_Task goal:_ To answer, print the line containing "Click the email envelope icon in footer" and each line after it in the listing below, exactly as they stand.

▬▬▬▬▬▬▬▬▬▬

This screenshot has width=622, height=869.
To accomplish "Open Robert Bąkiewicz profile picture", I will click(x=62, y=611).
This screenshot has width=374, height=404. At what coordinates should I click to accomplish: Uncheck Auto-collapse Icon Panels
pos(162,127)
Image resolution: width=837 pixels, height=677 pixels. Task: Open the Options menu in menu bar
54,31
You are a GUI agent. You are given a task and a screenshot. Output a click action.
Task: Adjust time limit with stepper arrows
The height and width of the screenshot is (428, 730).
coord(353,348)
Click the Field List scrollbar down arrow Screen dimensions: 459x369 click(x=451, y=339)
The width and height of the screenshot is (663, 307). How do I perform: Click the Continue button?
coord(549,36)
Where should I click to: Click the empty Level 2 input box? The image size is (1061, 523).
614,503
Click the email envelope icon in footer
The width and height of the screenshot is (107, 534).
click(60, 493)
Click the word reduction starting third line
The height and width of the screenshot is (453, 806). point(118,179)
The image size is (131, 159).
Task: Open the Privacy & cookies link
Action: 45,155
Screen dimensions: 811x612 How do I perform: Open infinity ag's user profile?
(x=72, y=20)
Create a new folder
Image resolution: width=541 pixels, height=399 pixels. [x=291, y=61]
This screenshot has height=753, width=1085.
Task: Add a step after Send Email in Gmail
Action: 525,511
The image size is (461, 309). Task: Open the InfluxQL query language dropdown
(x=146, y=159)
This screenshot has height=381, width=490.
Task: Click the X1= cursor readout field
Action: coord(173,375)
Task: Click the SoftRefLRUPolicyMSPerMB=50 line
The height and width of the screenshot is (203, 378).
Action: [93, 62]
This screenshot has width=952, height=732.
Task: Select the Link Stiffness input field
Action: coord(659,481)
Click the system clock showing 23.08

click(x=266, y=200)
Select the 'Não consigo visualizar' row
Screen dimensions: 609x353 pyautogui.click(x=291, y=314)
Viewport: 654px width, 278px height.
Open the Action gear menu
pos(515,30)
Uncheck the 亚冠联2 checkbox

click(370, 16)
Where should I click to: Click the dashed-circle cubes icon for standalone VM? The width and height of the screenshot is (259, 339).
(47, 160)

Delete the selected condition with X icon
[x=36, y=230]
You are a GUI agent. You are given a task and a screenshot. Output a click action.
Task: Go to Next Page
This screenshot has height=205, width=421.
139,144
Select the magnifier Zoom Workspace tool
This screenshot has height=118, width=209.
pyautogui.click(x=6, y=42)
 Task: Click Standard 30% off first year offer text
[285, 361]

▬▬▬▬▬▬▬▬▬▬

_Response box:_
Click the email envelope icon in footer
The width and height of the screenshot is (107, 534).
click(60, 493)
Click the word reduction starting third line
The height and width of the screenshot is (453, 806). point(118,179)
The image size is (131, 159).
Task: Open the Privacy & cookies link
Action: 45,155
Screen dimensions: 811x612 How do I perform: Open infinity ag's user profile?
(x=72, y=20)
Create a new folder
Image resolution: width=541 pixels, height=399 pixels. [x=291, y=61]
This screenshot has height=753, width=1085.
Task: Add a step after Send Email in Gmail
Action: 525,511
The image size is (461, 309). Task: Open the InfluxQL query language dropdown
(x=146, y=159)
This screenshot has height=381, width=490.
Task: Click the X1= cursor readout field
Action: coord(173,375)
Task: Click the SoftRefLRUPolicyMSPerMB=50 line
The height and width of the screenshot is (203, 378).
Action: [93, 62]
This screenshot has width=952, height=732.
Task: Select the Link Stiffness input field
Action: coord(659,481)
Click the system clock showing 23.08

click(x=266, y=200)
Select the 'Não consigo visualizar' row
Screen dimensions: 609x353 pyautogui.click(x=291, y=314)
Viewport: 654px width, 278px height.
Open the Action gear menu
pos(515,30)
Uncheck the 亚冠联2 checkbox

click(370, 16)
Where should I click to: Click the dashed-circle cubes icon for standalone VM? The width and height of the screenshot is (259, 339).
(47, 160)

Delete the selected condition with X icon
[x=36, y=230]
You are a GUI agent. You are given a task and a screenshot. Output a click action.
Task: Go to Next Page
This screenshot has height=205, width=421.
139,144
Select the magnifier Zoom Workspace tool
This screenshot has height=118, width=209.
pyautogui.click(x=6, y=42)
 Task: Click Standard 30% off first year offer text
[285, 361]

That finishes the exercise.